DIRECTIONS FOR THIS TASK: Where an image appears in the data, omit it and reproduce the rest exactly.

___ DATASET CONTENT ___

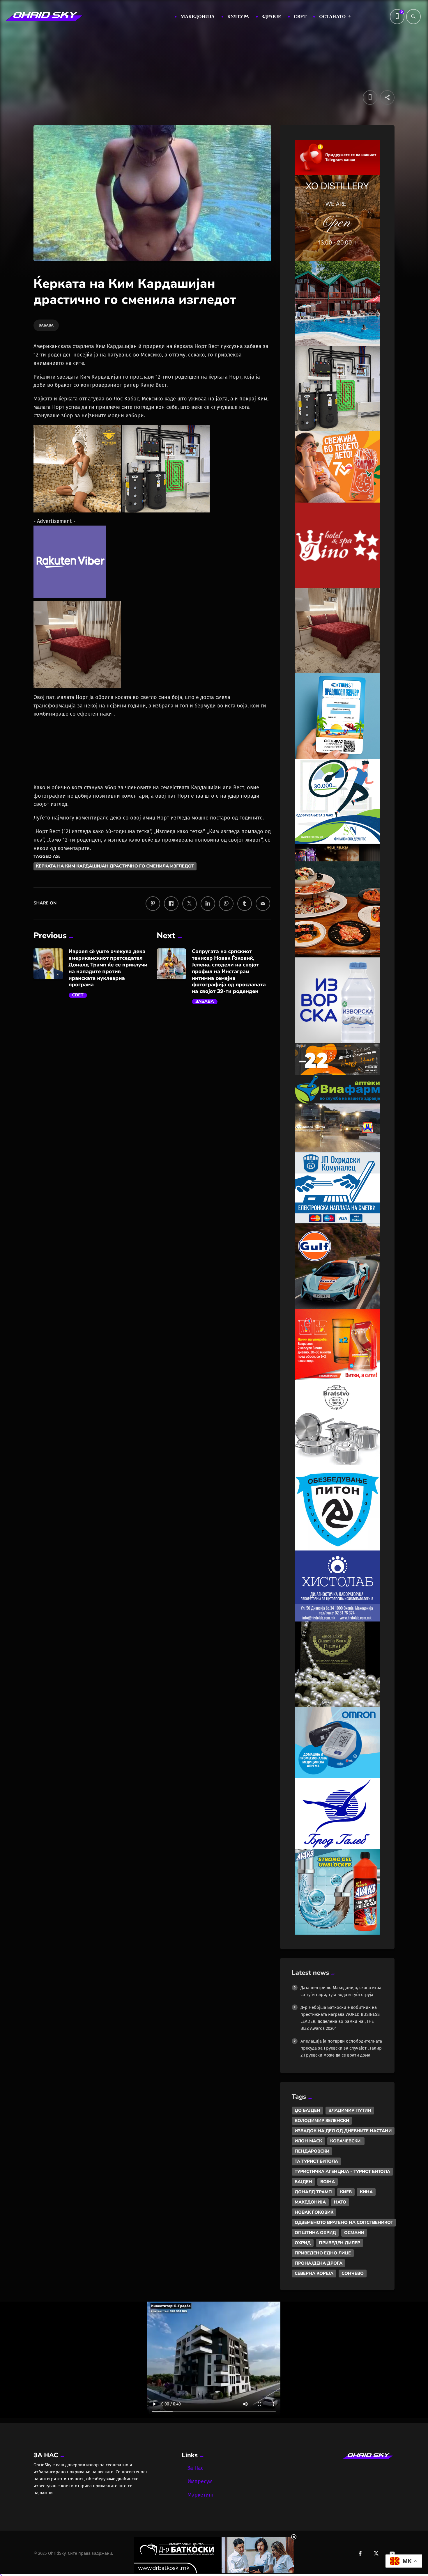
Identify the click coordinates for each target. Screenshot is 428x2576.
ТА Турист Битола (316, 2161)
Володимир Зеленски (322, 2120)
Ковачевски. (346, 2141)
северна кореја (314, 2273)
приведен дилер (339, 2243)
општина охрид (315, 2233)
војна (327, 2182)
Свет (78, 995)
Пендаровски (312, 2151)
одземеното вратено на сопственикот (344, 2222)
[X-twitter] (376, 2553)
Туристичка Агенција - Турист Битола (342, 2171)
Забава (204, 1001)
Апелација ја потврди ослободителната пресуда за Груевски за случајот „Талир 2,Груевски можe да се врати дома (341, 2048)
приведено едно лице (323, 2253)
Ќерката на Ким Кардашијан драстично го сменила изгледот (115, 866)
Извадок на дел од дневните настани (343, 2131)
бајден (303, 2182)
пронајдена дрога (318, 2263)
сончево (353, 2273)
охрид (303, 2243)
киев (346, 2192)
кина (366, 2192)
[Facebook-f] (360, 2553)
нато (340, 2202)
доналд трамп (313, 2192)
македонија (310, 2202)
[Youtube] (392, 2553)
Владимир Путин (349, 2110)
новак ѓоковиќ (314, 2212)
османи (354, 2233)
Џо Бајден (307, 2110)
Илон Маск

___

WRITTEN RESPONSE:
Identify the click coordinates for each target. Screenshot is 428x2576.
ТА Турист Битола (316, 2161)
Володимир Зеленски (322, 2120)
Ковачевски. (346, 2141)
северна кореја (314, 2273)
приведен дилер (339, 2243)
општина охрид (315, 2233)
војна (327, 2182)
Свет (78, 995)
Пендаровски (312, 2151)
одземеното вратено на сопственикот (344, 2222)
[X-twitter] (376, 2553)
Туристичка Агенција - Турист Битола (342, 2171)
Забава (204, 1001)
Апелација ја потврди ослободителната пресуда за Груевски за случајот „Талир 2,Груевски можe да се врати дома (341, 2048)
приведено едно лице (323, 2253)
Ќерката на Ким Кардашијан драстично го сменила изгледот (115, 866)
Извадок на дел од дневните настани (343, 2131)
бајден (303, 2182)
пронајдена дрога (318, 2263)
сончево (353, 2273)
охрид (303, 2243)
киев (346, 2192)
кина (366, 2192)
[Facebook-f] (360, 2553)
нато (340, 2202)
доналд трамп (313, 2192)
македонија (310, 2202)
[Youtube] (392, 2553)
Владимир Путин (349, 2110)
новак ѓоковиќ (314, 2212)
османи (354, 2233)
Џо Бајден (307, 2110)
Илон Маск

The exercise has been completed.